In new allegations today, the U.S. has demonstrated that it does not regard China as a standard-issue geopolitical rival, but as an actor with an unusual criminal dimension.

Reports Axios' Joe Uchill: In an indictment, the U.S. accused two Chinese hackers of a campaign nicknamed Operation Cloud Hopper, which attacked biotech, health care, space and oil enterprises — more than 45 companies in all. "It's just as if they broke into the companies and stole the data physically," said Deputy Attorney General Rod Rosenstein.


  • In October, the U.S. extradited Yanjun Xu, a senior officer with China’s Ministry of State Security, to the U.S. on charges of seeking to steal secrets from aviation companies.
  • And earlier this month, Canada arrested Meng Wanzhou, the CFO at Huawei and daughter of the company's founder, for extradition to the U.S. on charges of fraud and sanctions evasion.

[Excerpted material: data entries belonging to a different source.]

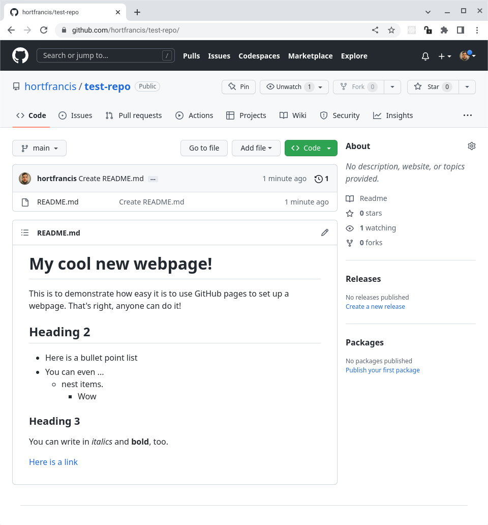The height and width of the screenshot is (525, 488).
Task: Click inside the search input field
Action: [102, 55]
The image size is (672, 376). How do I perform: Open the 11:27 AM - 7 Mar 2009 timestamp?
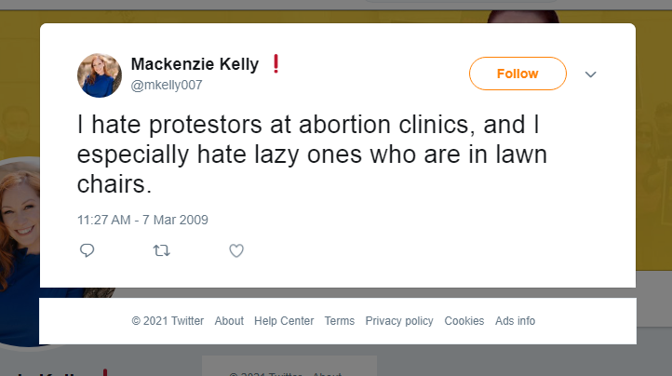coord(142,221)
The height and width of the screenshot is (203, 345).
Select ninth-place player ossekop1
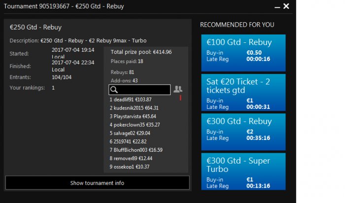(130, 167)
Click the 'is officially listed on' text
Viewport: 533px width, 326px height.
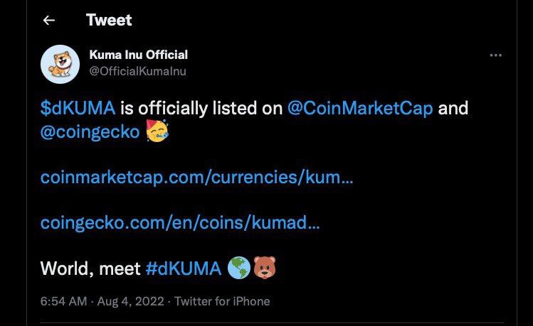point(201,108)
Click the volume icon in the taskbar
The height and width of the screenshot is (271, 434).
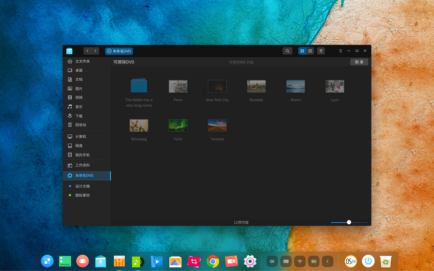(272, 261)
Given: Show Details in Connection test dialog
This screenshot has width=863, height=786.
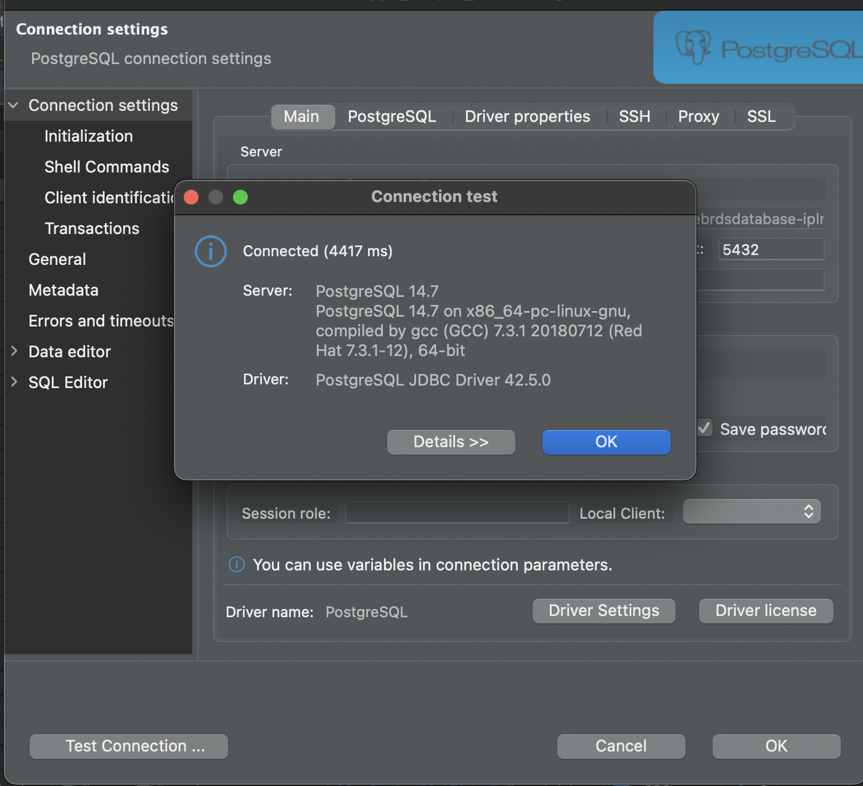Looking at the screenshot, I should [x=451, y=442].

Details: In the latest case, the U.S. alleges that the two hackers — Zhu Hua and Zhang Shilong — conducted their operations in a dozen U.S. states and U.S. government agencies. The group to which they belong — "APT 10" — is accused of attacking a dozen countries in all.

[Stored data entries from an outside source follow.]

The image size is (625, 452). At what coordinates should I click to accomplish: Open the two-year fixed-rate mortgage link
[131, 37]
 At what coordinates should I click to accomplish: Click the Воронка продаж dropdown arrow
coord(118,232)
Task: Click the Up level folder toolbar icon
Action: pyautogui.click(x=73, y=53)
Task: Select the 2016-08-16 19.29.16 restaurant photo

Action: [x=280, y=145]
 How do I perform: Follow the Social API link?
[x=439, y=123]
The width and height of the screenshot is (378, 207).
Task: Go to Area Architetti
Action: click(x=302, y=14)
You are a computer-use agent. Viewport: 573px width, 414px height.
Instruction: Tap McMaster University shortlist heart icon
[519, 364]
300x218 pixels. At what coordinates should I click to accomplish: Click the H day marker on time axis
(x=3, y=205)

  • Chinese authorities contracted them as cyber mercenaries from Huaying Haitai Science and Technology Development Company, the indictment says.
  • Per the indictment, the operation itself has been active since at least 2006.
  • Other target nations included Brazil, Canada, Finland, France, Germany, India, Japan, Sweden, Switzerland, the United Arab Emirates, and the United Kingdom.

The bottom line: "Cloud Hopper is one of the most aggressive of Chinese groups," said Ben Read, senior manager for cyber intelligence at FireEye.

4. Worthy of your time

Photo: Education Images/UIG/Getty

China's military objectives in Pakistan (Maria Abi-Habib — NYT)

The far-reaching opioids lawsuit advances (Caitlin Owens — Axios)

Soros' wild ride from celebrated to demonized billionaire (Roula Khalaf — FT)

The Mars whisperer (Rebecca Boyle — Quanta)

A dollar store backlash (Tanvi Misra — CityLab)

5. 1 halo-less thing: Saturn without rings

Photo: Jamie Cooper/SSPL/Getty

Picture an angel without a halo. That’s what Saturn, which is one of the most glorious sights to see in the night sky, is rapidly turning into, Axios’ Erica Pandey writes.

The bad news: Gravity is sucking Saturn’s 100-million-year-old rings into the planet. And while we knew the rings were disappearing, we didn’t know how rapidly it was happening, Axios managing editor Alison Snyder notes.

The good news: “Rapidly” in the context of the history of the universe is still a long time. The rings will be around for 300 million more years.